- _SUPPORT DE TRAVAIL_:
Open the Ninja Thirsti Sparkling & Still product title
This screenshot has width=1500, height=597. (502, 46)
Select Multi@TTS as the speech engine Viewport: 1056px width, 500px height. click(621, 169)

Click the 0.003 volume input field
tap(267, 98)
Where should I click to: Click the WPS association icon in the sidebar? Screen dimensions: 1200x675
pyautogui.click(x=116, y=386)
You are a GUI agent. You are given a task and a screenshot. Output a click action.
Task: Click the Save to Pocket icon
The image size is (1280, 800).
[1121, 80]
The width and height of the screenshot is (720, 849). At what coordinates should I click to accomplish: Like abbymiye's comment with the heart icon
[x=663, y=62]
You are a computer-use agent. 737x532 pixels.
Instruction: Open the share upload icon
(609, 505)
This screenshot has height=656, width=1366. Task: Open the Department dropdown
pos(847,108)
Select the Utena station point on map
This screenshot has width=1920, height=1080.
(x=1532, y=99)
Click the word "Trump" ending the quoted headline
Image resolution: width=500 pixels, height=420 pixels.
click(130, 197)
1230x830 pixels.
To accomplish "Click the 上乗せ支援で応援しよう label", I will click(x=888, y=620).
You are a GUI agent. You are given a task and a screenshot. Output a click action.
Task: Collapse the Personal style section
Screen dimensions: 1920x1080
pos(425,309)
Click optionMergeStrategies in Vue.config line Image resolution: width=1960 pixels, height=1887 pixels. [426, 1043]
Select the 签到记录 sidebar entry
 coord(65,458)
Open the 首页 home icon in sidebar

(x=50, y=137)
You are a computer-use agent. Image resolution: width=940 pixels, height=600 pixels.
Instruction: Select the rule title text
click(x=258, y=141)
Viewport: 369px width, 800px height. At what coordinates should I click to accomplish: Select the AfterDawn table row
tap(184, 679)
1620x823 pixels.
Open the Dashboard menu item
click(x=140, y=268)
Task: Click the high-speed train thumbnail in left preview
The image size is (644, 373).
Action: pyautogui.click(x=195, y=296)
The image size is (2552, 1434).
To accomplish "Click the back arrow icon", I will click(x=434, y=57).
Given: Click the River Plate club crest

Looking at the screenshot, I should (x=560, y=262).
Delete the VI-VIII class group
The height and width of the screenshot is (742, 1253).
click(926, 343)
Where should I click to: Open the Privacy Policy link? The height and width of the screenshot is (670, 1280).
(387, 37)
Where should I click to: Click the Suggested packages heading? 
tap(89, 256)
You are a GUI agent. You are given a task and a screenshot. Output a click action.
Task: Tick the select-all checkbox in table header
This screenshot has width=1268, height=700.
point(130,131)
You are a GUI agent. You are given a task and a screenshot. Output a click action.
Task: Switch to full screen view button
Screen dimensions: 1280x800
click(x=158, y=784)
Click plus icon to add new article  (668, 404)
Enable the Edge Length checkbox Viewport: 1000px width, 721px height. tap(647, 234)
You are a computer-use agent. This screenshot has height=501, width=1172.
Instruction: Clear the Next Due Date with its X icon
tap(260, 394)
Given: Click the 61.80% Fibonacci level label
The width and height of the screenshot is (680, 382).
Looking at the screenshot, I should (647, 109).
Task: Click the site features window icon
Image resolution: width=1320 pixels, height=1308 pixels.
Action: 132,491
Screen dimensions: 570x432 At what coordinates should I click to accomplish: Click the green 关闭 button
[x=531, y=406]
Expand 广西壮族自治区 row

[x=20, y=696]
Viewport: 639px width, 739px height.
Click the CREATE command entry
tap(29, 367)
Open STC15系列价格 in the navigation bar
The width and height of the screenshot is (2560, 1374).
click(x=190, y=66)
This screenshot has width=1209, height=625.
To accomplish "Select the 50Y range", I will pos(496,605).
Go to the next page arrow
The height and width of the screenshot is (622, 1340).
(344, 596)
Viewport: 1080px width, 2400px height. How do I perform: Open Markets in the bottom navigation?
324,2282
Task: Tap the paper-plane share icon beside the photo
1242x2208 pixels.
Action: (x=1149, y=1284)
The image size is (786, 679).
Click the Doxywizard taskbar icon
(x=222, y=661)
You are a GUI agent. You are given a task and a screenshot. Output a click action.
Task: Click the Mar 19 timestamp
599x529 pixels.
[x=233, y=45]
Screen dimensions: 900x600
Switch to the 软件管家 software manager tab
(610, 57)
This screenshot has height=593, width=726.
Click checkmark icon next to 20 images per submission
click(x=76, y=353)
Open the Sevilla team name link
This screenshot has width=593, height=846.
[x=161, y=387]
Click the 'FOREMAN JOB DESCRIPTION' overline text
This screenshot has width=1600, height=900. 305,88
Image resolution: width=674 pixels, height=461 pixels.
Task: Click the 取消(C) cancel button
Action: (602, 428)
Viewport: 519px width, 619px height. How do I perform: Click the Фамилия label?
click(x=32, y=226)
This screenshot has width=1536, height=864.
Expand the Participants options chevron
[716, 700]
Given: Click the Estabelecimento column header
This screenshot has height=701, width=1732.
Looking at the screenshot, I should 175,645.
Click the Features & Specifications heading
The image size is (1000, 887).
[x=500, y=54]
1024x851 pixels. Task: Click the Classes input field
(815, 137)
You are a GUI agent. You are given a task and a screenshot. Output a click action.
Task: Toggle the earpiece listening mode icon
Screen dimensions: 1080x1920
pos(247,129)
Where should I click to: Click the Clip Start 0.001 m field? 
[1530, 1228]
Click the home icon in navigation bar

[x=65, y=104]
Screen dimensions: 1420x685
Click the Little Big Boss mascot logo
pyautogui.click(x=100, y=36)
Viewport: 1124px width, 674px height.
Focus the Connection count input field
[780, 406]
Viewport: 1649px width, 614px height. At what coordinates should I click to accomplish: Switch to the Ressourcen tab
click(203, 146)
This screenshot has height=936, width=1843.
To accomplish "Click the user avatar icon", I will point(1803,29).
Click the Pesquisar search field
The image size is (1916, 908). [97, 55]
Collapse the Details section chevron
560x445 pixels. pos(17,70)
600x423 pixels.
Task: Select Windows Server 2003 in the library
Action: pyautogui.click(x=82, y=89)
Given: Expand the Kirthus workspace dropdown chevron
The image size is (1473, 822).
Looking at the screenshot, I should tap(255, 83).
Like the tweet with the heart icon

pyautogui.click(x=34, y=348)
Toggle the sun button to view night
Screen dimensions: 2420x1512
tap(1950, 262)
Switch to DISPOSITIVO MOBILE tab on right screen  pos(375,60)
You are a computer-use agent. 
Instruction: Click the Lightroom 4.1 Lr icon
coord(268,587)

- _CONSIGNE_: Réécrivez la partie qui commence par la ligne contenant « This screenshot has width=1536, height=864. » et se termine par la ligne contenant « Action: pyautogui.click(x=82, y=89) », en remplaçant « field » par « box » sans rien modifier d'autre.

- _RÉSULTAT_:
This screenshot has width=1536, height=864.
Expand the Participants options chevron
[716, 700]
Given: Click the Estabelecimento column header
This screenshot has height=701, width=1732.
Looking at the screenshot, I should 175,645.
Click the Features & Specifications heading
The image size is (1000, 887).
[x=500, y=54]
1024x851 pixels. Task: Click the Classes input box
(815, 137)
You are a GUI agent. You are given a task and a screenshot. Output a click action.
Task: Toggle the earpiece listening mode icon
Screen dimensions: 1080x1920
pos(247,129)
Where should I click to: Click the Clip Start 0.001 m box? 
[1530, 1228]
Click the home icon in navigation bar

[x=65, y=104]
Screen dimensions: 1420x685
Click the Little Big Boss mascot logo
pyautogui.click(x=100, y=36)
Viewport: 1124px width, 674px height.
Focus the Connection count input box
[780, 406]
Viewport: 1649px width, 614px height. At what coordinates should I click to accomplish: Switch to the Ressourcen tab
click(203, 146)
This screenshot has height=936, width=1843.
To accomplish "Click the user avatar icon", I will point(1803,29).
Click the Pesquisar search box
The image size is (1916, 908). [97, 55]
Collapse the Details section chevron
560x445 pixels. pos(17,70)
600x423 pixels.
Task: Select Windows Server 2003 in the library
Action: pyautogui.click(x=82, y=89)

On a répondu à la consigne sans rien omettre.